Votre Rapporteur regrette que les recherches sur l'adaptation de l'aspersion de la cuve par l'extérieur aient été abandonnées et il estime que les recherches sur l'aspersion des cuves des réacteurs de forte puissance devraient être poursuivies.

En effet, la solution retenue pour le projet EPR, qui consiste à inonder la cuve en cas de surchauffe du coeur, présente l'inconvénient de produire de la vapeur d'eau, donc de l'hydrogène.

Or, il se trouve qu'en cas d'accident grave, la vapeur d'eau ne se répartit pas également dans l'enceinte, ce qui peut être à l'origine de poches de vapeur d'eau dont la présence est redoutable.
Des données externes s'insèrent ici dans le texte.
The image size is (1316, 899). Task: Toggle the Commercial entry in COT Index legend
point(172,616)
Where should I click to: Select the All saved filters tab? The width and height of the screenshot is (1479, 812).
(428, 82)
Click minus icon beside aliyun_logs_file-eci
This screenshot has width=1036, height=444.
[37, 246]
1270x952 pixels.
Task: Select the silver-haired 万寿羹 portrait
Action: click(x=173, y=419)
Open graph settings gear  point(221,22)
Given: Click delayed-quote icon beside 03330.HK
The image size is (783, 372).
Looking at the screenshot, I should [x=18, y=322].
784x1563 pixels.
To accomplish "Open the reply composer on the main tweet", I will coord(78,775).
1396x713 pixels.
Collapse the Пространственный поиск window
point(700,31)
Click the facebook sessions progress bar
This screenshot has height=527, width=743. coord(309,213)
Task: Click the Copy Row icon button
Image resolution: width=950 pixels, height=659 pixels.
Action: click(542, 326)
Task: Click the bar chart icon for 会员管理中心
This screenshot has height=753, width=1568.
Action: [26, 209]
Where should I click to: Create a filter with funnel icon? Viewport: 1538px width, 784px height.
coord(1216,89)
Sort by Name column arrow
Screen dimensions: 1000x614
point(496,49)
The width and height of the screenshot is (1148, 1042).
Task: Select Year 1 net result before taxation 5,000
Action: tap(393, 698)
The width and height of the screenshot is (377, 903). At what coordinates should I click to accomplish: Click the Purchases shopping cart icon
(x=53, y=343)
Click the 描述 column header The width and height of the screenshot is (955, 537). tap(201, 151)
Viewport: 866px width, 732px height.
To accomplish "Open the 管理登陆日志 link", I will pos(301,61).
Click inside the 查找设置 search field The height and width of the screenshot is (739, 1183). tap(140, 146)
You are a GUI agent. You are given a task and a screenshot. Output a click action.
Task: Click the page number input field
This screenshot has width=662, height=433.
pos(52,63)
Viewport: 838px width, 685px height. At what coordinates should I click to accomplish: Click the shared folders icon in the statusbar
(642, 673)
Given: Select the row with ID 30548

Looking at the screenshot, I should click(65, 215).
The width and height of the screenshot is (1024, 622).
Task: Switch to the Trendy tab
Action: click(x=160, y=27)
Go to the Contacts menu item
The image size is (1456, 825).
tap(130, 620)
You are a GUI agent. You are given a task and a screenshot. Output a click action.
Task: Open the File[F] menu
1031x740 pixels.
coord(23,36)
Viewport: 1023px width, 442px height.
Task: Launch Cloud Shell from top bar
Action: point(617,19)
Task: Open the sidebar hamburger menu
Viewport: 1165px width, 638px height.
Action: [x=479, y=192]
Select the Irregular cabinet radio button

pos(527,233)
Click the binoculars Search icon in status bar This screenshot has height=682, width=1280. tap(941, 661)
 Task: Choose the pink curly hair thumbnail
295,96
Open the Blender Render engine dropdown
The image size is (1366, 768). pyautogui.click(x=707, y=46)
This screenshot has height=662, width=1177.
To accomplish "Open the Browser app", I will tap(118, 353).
Les recherches conduites par le CEA s'orientent autour de deux voies : inerter l'enceinte ou réintégrer le corium dans le circuit primaire.

Inerter l'enceinte implique le remplacement au moins partiel de l'air, qui comporte de l'hydrogène, par de l'azote, solution qui peut ne pas être permanente, l'azote étant injecté en tant que de besoin.

L'autre voie qui, pour les spécialistes, semble être la meilleure consisterait à intégrer dans l'enceinte le récupérateur de corium car, dans cette hypothèse, la cuve ne céderait pas au bout de 4 heures, mais de 12 heures, délai permettant une meilleure prise en charge de l'accident grave.

Pour des raisons de coût, ces solutions techniques ont été écartées par les concepteurs de l'EPR.

Votre Rapporteur souhaite que le CEA puisse approfondir ses travaux sur cette question afin que puisse être encore réduite la probabilité, déjà très faible, d'accident grave.

Il faut, en effet, avoir à l'esprit que lors de l'accident de Three Miles Island, en 1979, les exploitants ont décelé la présence d'une bulle de gaz essentiellement composée de l'hydrogène produit au moment de la surchauffe, au sommet de la cuve.

Or, la combinaison optimale (ou stoechiométrique) pour entraîner une explosion est de 2 volumes d'hydrogène pour 1 volume d'oxygène, et la décomposition de l'eau sous l'action des rayonnements produit de l'oxygène.

De ce fait, les autorités américaines avaient redouté que l'ultime barrière contre une pollution radiologique, la cuve, ne cède à la suite d'une explosion d'hydrogène. L'analyse a par la suite démontré que ce risque était inexistant car la combinaison stoechiométrique ne pouvait pas être atteinte.

Il n'en demeure pas moins vrai que cet exemple a montré que le risque consécutif à une explosion d'hydrogène constitue un des accidents les plus graves susceptibles de se produire dans une centrale nucléaire.